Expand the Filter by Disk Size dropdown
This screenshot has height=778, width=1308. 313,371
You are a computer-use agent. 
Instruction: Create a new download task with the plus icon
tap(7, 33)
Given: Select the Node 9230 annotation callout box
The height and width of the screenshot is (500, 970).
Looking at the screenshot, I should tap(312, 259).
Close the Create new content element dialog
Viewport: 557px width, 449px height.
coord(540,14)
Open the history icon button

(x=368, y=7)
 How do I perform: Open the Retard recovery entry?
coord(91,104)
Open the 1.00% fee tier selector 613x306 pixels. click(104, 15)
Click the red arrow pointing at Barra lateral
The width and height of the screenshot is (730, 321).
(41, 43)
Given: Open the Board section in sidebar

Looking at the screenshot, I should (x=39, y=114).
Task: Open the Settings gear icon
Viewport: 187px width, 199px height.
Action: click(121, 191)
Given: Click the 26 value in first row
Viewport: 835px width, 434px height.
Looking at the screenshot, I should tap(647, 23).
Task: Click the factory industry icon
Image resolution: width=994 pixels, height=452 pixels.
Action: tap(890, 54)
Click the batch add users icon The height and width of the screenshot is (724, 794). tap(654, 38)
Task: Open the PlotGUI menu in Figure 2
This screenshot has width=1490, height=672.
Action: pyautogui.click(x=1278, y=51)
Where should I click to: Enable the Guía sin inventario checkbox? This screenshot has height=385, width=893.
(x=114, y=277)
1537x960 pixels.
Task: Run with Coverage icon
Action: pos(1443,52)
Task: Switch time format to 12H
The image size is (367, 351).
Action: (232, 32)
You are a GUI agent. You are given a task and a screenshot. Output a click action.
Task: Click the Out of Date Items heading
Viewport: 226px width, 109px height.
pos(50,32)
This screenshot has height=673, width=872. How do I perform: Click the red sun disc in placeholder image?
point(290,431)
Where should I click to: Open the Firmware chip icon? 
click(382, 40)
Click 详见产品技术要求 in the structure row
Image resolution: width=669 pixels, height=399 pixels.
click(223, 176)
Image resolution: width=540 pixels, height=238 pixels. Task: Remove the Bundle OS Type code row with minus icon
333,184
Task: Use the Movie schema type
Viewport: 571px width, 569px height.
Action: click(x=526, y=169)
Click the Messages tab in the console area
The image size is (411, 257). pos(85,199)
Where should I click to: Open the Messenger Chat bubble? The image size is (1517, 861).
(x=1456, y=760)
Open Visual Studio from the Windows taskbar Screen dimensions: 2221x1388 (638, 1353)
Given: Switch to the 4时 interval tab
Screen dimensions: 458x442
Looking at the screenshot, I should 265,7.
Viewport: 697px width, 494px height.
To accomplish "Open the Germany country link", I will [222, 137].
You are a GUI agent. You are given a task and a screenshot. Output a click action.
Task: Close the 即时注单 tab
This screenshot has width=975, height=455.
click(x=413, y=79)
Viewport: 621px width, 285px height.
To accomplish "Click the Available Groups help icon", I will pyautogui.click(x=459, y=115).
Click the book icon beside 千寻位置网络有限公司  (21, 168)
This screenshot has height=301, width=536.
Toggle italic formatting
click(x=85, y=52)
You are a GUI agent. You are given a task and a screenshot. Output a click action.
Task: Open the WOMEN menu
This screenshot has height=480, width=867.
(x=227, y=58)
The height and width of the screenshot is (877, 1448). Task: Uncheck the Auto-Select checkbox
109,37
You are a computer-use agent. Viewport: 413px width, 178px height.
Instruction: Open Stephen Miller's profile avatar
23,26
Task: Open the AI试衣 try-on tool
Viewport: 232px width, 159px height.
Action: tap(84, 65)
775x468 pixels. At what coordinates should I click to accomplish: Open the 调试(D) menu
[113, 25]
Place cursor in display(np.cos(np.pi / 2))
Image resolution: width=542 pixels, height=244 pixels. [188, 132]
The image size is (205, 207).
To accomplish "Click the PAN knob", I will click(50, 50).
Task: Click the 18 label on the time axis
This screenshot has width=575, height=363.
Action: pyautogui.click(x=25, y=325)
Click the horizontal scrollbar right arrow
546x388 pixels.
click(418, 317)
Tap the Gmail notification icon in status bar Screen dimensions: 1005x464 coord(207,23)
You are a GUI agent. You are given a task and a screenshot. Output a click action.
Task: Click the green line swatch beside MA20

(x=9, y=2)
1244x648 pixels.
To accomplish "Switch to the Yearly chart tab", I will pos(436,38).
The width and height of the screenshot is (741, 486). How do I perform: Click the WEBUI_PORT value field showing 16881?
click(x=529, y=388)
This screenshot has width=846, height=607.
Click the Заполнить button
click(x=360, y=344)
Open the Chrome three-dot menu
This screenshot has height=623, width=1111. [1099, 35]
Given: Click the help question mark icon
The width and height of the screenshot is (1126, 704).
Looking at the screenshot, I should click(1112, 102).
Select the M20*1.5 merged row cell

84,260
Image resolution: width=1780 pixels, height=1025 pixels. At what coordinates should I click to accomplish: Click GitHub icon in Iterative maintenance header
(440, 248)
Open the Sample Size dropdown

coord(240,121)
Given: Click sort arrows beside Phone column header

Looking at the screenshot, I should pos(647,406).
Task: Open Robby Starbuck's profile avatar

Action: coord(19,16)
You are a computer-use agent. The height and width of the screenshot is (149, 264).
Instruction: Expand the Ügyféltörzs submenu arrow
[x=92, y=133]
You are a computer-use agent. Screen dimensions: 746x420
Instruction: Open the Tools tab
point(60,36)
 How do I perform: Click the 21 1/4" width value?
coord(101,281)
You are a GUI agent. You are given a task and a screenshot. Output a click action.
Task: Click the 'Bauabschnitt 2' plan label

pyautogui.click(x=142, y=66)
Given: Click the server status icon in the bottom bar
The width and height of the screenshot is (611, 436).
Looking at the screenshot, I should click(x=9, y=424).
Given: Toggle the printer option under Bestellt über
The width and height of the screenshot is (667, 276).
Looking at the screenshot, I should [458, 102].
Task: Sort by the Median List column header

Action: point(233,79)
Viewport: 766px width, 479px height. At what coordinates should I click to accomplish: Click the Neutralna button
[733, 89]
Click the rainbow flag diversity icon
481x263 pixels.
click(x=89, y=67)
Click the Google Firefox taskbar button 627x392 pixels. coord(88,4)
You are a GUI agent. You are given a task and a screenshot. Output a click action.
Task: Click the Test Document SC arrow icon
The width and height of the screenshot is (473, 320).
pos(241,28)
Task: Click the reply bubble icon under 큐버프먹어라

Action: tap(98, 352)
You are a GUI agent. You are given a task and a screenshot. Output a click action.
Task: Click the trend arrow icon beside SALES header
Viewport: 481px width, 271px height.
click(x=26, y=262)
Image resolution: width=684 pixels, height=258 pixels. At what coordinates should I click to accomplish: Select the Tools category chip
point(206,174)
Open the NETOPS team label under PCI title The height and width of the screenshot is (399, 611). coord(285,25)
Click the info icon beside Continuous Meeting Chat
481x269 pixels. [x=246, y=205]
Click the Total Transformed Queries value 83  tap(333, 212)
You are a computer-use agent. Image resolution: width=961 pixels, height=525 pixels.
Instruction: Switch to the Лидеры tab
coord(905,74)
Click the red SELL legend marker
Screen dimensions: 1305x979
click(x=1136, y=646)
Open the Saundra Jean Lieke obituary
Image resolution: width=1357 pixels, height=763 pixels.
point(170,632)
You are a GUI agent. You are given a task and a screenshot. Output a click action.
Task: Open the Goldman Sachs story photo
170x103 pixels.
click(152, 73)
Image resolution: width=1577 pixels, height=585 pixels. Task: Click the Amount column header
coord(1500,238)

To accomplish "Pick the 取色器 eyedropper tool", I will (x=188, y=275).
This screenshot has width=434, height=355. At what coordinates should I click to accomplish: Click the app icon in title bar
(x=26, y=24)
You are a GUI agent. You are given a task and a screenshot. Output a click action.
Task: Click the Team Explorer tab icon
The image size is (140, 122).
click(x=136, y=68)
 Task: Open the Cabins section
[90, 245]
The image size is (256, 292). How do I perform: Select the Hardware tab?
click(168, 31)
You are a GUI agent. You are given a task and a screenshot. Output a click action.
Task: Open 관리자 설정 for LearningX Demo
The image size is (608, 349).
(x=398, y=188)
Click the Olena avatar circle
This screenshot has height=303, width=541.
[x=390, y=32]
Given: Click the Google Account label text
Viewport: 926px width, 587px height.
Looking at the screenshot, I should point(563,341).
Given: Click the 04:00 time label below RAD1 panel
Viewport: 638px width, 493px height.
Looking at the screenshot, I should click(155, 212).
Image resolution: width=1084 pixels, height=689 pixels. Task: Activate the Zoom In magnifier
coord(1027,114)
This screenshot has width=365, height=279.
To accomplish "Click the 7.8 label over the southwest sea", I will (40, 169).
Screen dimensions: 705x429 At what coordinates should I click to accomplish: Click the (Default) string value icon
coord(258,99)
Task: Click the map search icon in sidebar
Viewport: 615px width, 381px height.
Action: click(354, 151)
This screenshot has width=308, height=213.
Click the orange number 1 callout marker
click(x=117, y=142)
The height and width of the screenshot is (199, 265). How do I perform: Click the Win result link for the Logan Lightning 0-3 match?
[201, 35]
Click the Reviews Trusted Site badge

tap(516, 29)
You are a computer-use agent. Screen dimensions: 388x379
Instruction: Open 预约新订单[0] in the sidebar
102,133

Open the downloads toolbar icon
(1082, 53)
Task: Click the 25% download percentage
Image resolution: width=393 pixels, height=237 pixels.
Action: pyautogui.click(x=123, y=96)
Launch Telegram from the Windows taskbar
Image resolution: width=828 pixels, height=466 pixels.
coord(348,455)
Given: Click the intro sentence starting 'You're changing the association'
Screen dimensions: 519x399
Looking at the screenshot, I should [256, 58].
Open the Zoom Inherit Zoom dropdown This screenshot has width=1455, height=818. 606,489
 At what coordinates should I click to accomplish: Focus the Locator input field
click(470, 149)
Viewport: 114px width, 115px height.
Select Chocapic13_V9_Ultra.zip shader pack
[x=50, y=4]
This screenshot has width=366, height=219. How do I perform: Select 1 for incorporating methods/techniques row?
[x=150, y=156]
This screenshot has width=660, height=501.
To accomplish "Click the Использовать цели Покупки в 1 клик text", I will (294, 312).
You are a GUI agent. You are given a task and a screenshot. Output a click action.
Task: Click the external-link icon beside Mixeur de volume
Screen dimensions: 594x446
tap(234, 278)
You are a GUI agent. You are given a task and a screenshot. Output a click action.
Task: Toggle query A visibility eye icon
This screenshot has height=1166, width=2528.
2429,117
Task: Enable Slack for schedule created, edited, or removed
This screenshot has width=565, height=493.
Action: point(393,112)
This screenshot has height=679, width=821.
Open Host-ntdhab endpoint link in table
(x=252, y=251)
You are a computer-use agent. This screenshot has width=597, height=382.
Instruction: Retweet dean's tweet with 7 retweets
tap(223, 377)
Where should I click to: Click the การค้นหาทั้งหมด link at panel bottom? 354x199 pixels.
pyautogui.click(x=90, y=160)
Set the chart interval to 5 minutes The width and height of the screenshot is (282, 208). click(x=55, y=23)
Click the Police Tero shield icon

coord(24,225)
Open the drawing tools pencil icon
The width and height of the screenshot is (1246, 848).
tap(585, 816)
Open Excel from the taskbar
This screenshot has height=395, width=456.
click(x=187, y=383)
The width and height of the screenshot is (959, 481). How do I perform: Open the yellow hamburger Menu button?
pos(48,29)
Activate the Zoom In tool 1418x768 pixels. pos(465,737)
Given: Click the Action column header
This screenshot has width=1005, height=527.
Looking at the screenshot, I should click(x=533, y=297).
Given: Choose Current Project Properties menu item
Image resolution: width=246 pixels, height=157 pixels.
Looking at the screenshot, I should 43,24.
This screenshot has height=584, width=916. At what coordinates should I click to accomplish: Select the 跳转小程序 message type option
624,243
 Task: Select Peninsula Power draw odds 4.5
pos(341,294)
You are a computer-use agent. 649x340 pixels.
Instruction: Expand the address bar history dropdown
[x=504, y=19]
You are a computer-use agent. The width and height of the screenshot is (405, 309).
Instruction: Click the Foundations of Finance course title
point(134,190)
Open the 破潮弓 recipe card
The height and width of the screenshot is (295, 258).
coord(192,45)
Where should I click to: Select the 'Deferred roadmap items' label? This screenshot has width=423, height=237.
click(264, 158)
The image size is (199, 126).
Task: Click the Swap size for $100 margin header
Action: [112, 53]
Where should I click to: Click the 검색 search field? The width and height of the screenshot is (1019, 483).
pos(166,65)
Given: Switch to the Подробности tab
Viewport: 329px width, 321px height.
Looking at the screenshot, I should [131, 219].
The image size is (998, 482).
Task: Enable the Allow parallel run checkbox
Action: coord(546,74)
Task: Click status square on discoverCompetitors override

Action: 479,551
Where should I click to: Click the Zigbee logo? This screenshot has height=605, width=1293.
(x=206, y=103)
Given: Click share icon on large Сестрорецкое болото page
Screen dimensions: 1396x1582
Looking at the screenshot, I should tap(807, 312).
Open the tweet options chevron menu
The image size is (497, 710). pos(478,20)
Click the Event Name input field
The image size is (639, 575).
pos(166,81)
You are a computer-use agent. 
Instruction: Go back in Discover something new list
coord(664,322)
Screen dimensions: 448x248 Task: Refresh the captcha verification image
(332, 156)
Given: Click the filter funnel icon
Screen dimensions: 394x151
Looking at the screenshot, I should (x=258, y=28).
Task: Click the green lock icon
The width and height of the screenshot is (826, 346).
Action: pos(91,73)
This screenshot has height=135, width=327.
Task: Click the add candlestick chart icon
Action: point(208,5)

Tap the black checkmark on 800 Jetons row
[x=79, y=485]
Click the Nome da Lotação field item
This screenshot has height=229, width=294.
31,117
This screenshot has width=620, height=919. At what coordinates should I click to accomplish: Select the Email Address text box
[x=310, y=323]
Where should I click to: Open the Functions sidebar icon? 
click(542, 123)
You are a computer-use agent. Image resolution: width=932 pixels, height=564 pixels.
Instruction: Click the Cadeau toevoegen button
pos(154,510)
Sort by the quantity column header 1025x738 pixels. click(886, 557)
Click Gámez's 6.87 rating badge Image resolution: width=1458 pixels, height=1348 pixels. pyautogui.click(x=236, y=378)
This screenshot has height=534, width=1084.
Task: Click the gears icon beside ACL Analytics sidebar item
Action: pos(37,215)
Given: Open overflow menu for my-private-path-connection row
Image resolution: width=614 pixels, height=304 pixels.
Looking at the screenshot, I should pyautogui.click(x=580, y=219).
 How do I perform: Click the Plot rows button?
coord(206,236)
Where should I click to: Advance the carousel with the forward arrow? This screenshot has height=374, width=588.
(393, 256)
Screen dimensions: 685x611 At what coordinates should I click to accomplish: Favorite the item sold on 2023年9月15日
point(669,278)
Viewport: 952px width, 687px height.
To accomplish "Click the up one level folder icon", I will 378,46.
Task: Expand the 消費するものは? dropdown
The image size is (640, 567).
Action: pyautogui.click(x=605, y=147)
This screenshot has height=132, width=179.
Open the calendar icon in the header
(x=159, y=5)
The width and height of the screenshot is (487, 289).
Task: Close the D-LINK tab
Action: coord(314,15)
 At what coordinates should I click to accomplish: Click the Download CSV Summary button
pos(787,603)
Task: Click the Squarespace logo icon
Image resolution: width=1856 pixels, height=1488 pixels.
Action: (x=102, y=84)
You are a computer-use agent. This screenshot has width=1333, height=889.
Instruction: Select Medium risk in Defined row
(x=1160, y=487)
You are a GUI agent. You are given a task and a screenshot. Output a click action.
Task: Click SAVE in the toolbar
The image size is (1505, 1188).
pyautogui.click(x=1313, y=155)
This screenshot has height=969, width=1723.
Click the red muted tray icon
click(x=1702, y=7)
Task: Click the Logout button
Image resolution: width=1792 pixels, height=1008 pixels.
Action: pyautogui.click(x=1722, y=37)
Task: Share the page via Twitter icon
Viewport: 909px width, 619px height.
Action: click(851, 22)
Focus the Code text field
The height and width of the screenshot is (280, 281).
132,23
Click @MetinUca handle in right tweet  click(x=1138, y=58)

* Written exercise: Reproduce only the listing lines starting at "Click the horizontal scrollbar right arrow" and ending at "This screenshot has height=623, width=1111.", swapping "notification" for "alert" and leaving everything else as it is.

* Response for this exercise:
Click the horizontal scrollbar right arrow
546x388 pixels.
click(418, 317)
Tap the Gmail alert icon in status bar Screen dimensions: 1005x464 coord(207,23)
You are a GUI agent. You are given a task and a screenshot. Output a click action.
Task: Click the green line swatch beside MA20

(x=9, y=2)
1244x648 pixels.
To accomplish "Switch to the Yearly chart tab", I will pos(436,38).
The width and height of the screenshot is (741, 486). How do I perform: Click the WEBUI_PORT value field showing 16881?
click(x=529, y=388)
This screenshot has width=846, height=607.
Click the Заполнить button
click(x=360, y=344)
Open the Chrome three-dot menu
This screenshot has height=623, width=1111. [1099, 35]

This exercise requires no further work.